+++ Exercise materials

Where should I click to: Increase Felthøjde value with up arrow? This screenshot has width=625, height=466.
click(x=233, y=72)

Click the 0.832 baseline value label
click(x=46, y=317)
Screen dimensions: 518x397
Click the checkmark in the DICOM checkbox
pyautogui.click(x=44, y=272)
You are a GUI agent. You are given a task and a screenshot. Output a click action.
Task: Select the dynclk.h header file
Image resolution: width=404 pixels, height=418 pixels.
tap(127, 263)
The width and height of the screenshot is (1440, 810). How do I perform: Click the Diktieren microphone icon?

++++++
+++ Exercise materials

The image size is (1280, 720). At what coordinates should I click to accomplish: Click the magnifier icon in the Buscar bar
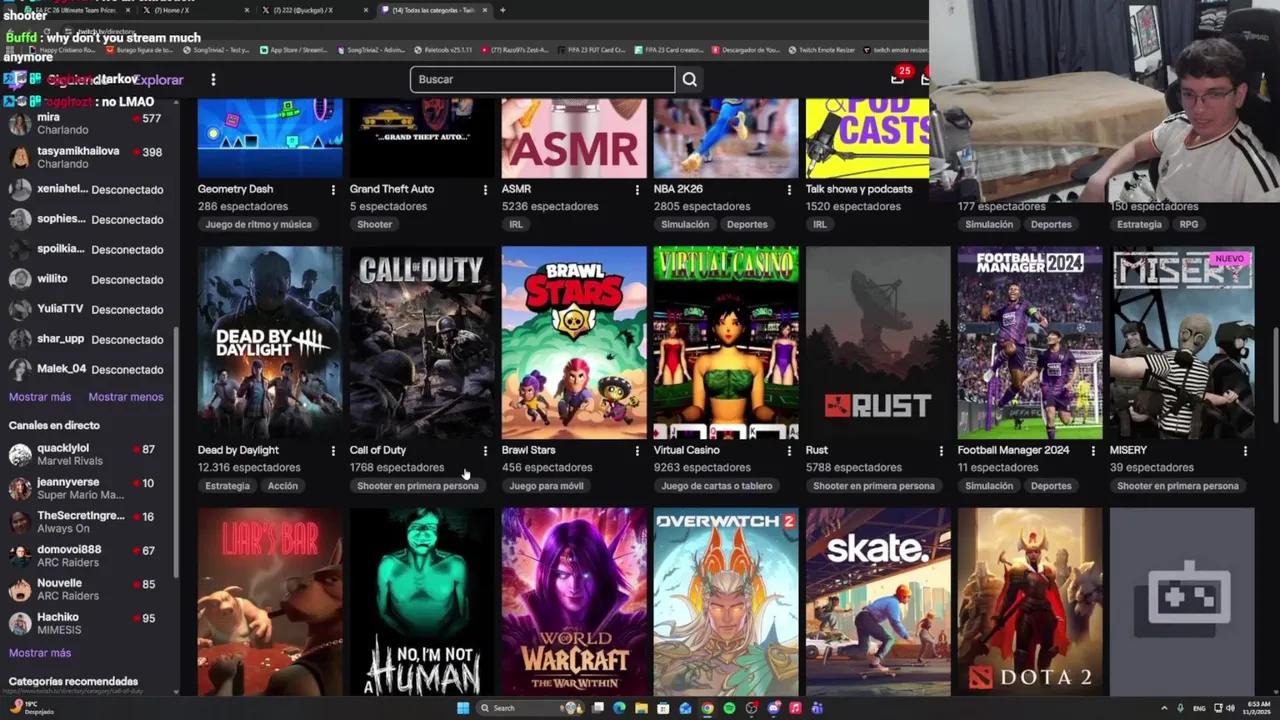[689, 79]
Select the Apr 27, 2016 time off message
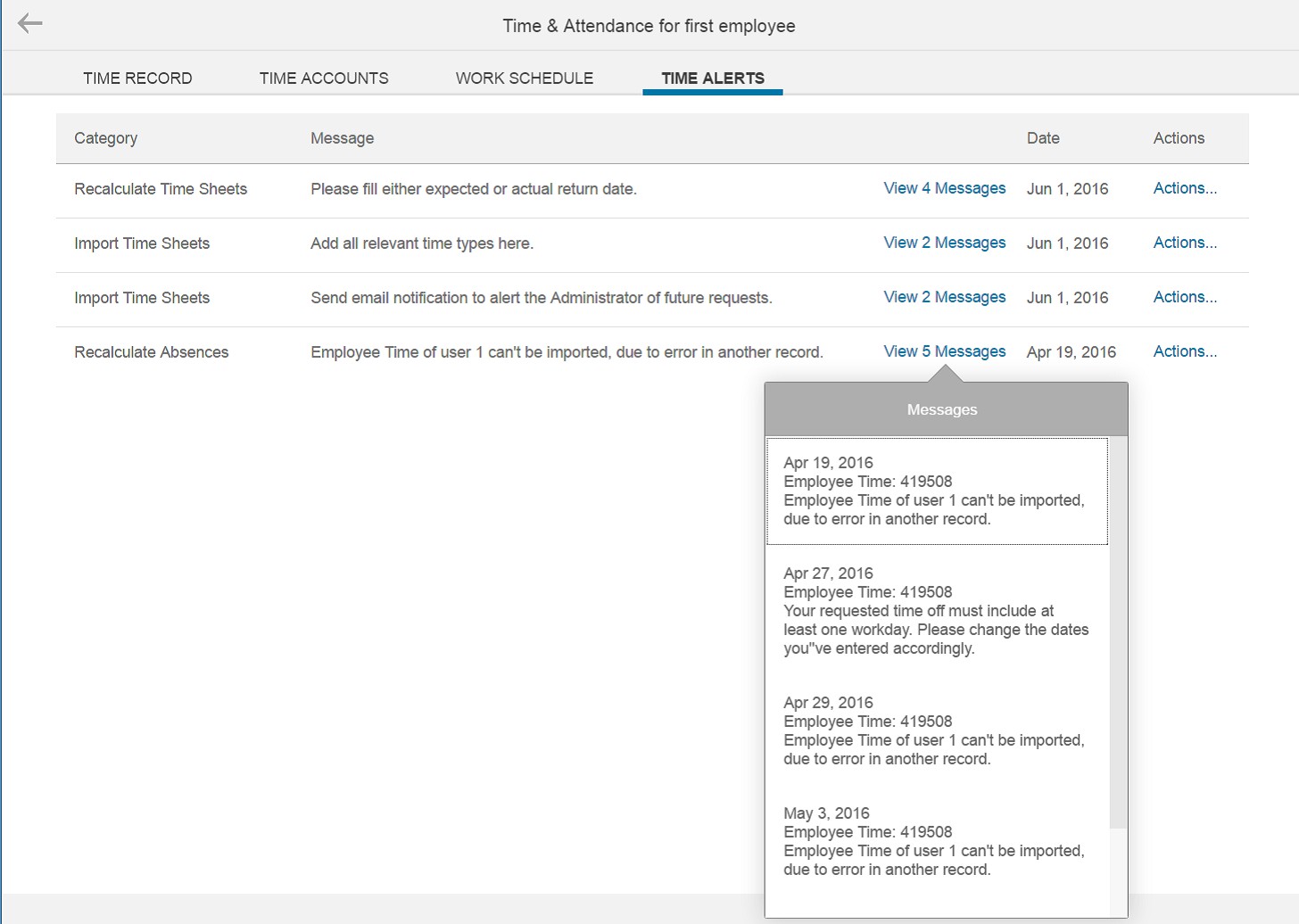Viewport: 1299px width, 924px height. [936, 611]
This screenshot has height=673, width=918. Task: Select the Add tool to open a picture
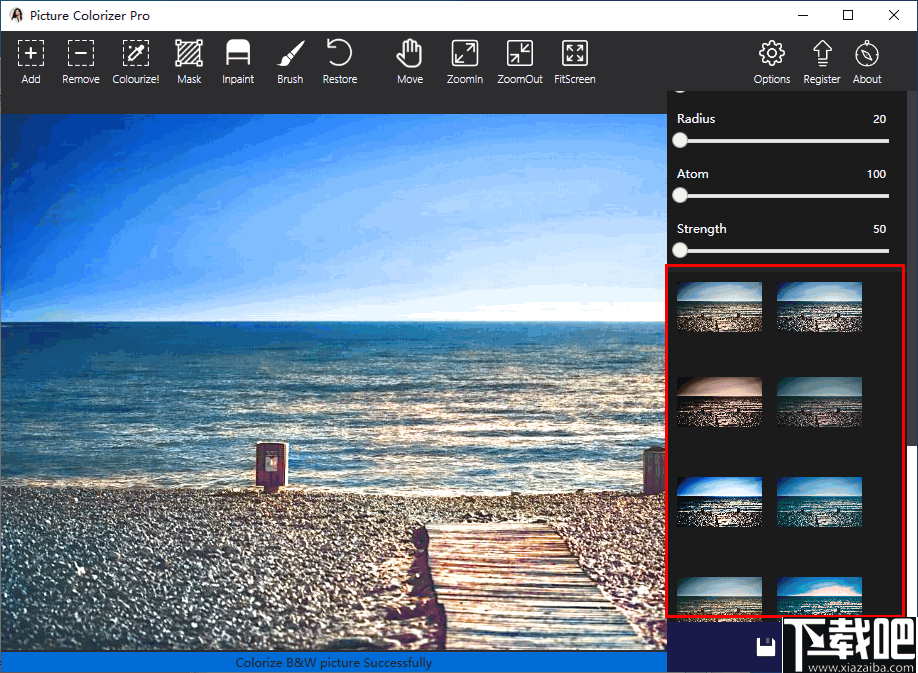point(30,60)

++++++
+++ Exercise materials

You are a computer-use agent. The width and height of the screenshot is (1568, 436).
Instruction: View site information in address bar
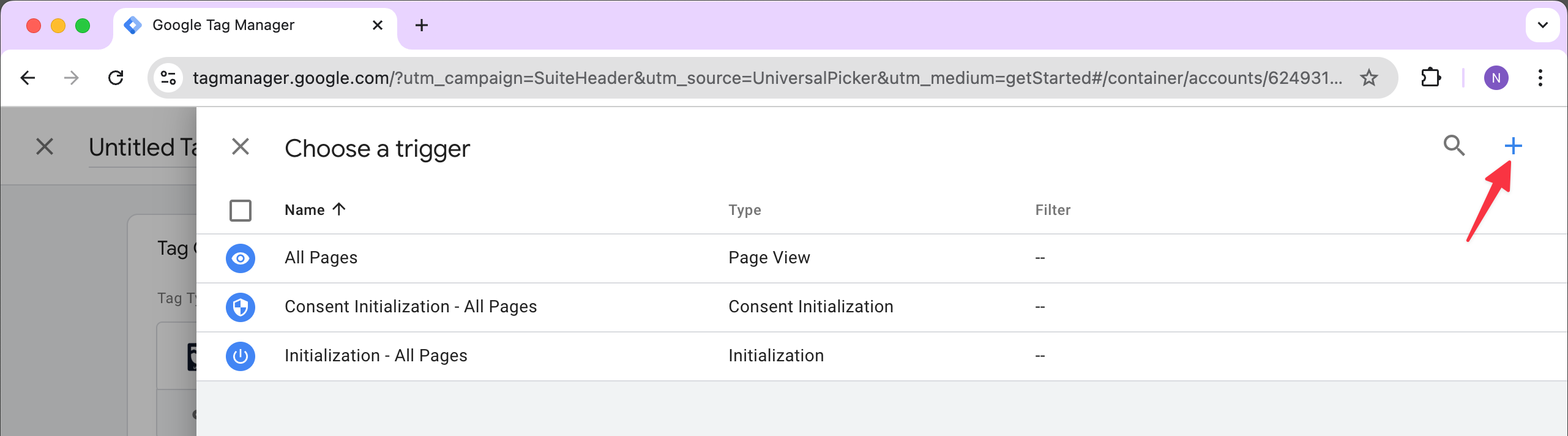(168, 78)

++++++

== What the exercise asks ==
Take every line from the records above that has the word "agent" and copy it.

== Exercise result ==
You are a GUI agent. You are given a task and a screenshot. Output a click action.
You are a computer-use agent. The width and height of the screenshot is (1568, 436).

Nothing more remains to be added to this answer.